In fact, if you’re driving in for the game and don’t hold a permit for one of the parking lots close to the stadium, you’re encouraged to park downtown to beat the traffic that builds up along the highways and streets on the North Shore. There are a number of structures in the downtown area that are designated for stadium parking, and if you park in one, you are also entitled to ride the T, Pittsburgh’s light-rail system, back and forth for free.
Or, you can choose to go on foot. Depending on the weather and where your starting point is, the walk from downtown to the stadium can be a rather nice one. And you can see things like Fort Pitt State Park, the Fort Duquesne Bridge (or Roberto Clemente Bridge, if you prefer) and the North Shore waterfront up close and personal along the way.
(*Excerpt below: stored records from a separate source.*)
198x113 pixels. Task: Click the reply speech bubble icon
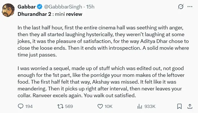click(21, 106)
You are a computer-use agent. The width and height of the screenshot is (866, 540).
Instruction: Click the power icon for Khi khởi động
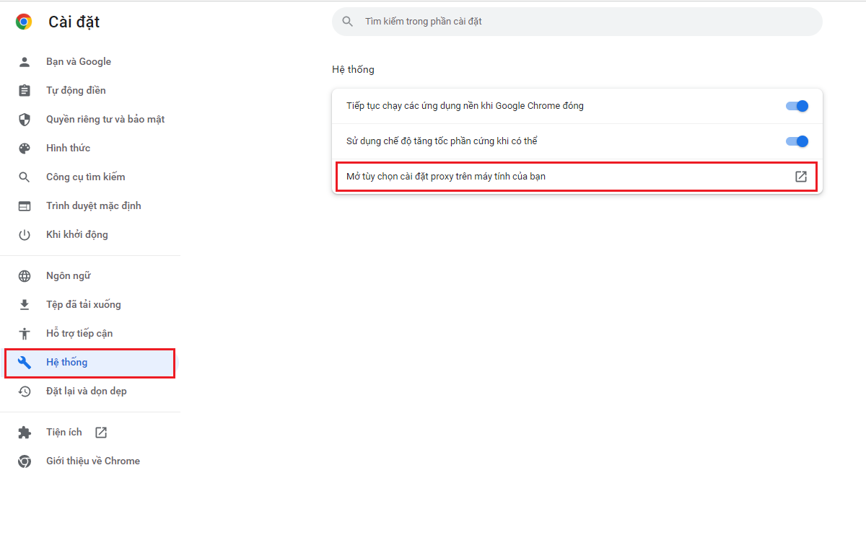coord(25,235)
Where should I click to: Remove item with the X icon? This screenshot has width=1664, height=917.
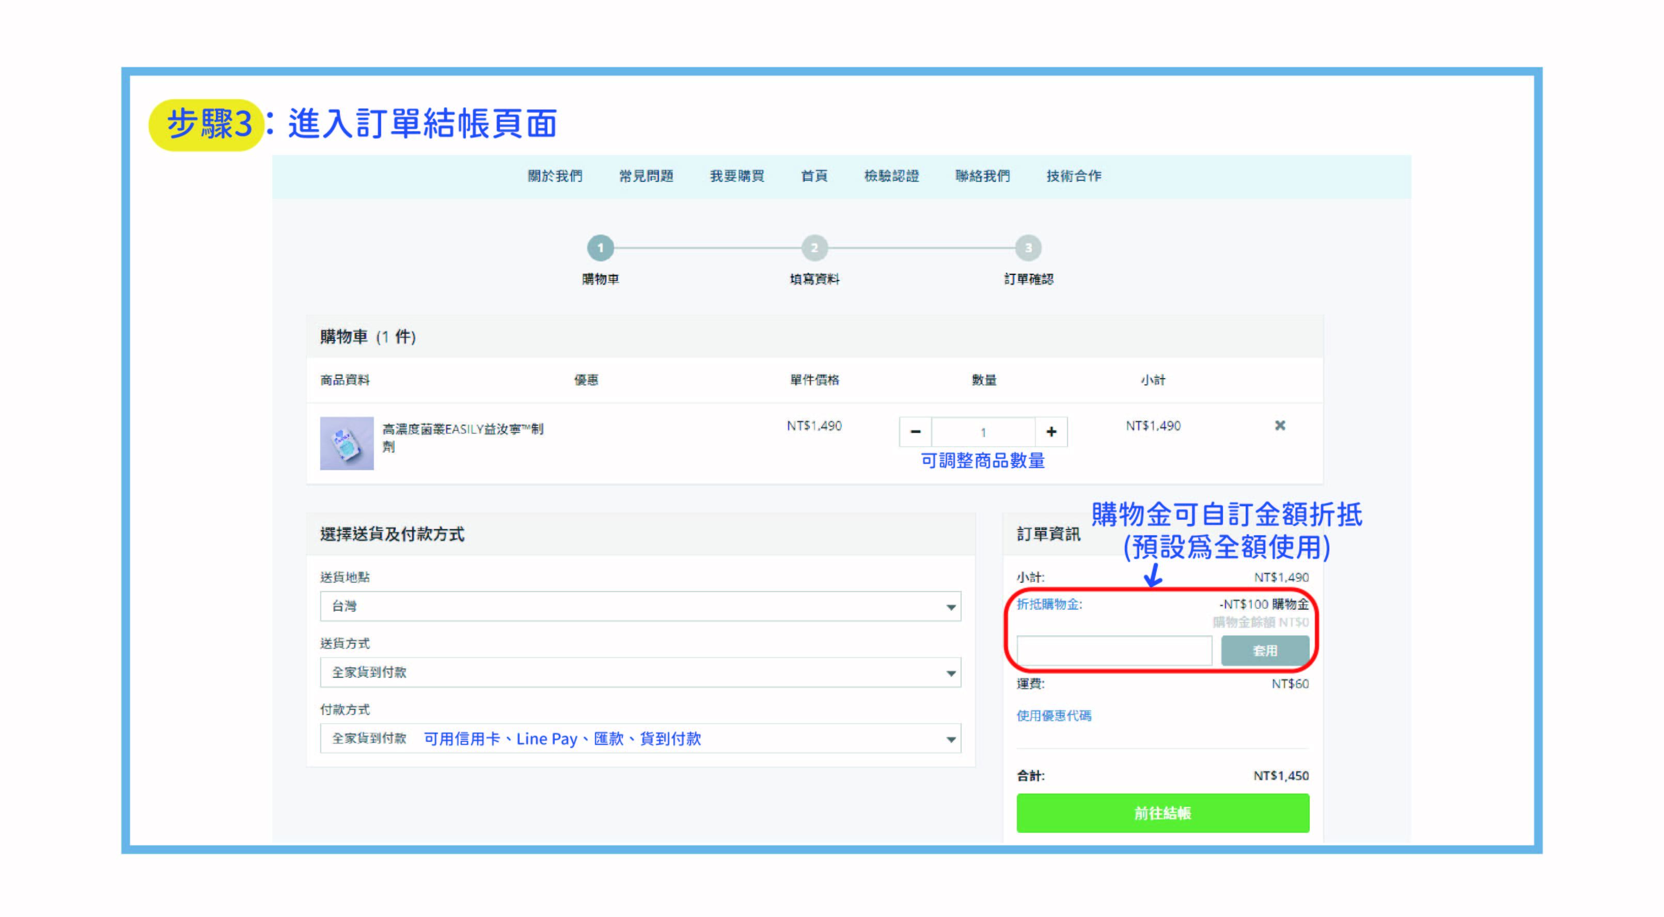1280,425
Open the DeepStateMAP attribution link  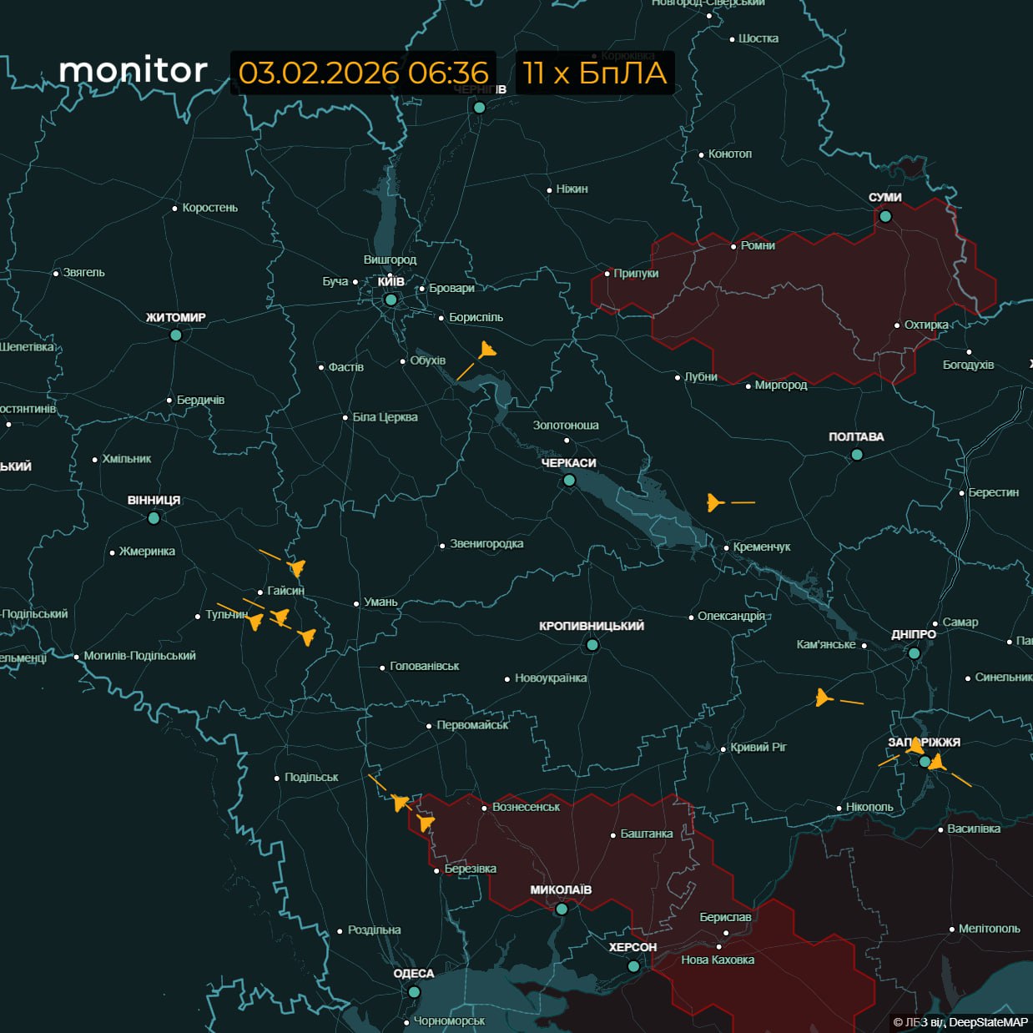coord(988,1022)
Light rail is also a viable option for getting to the game from south/west of the downtown area. The system has two lines that converge downtown, and both lines terminate at the Allegheny station just north of Heinz Field. The downtown area is considered a free fare zone, and that goes for football game days as well.
If you’d like to try a uniquely Pittsburgh way of getting to the game, how about boating to Heinz Field? A ferry called the Gateway Clipper Shuttle offers service from Station Square to the stadium. As of the 2017 season, fare for the ferry was $12 round-trip.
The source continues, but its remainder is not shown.